_Problem to work on_: All of the entries below must be copied out exactly.

+++ Records for this task +++

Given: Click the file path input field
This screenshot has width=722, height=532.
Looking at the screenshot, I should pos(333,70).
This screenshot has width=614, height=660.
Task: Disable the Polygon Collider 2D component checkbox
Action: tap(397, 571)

+++

_Answer box_:
Given: Click the file path input field
This screenshot has width=722, height=532.
Looking at the screenshot, I should pos(333,70).
This screenshot has width=614, height=660.
Task: Disable the Polygon Collider 2D component checkbox
Action: tap(397, 571)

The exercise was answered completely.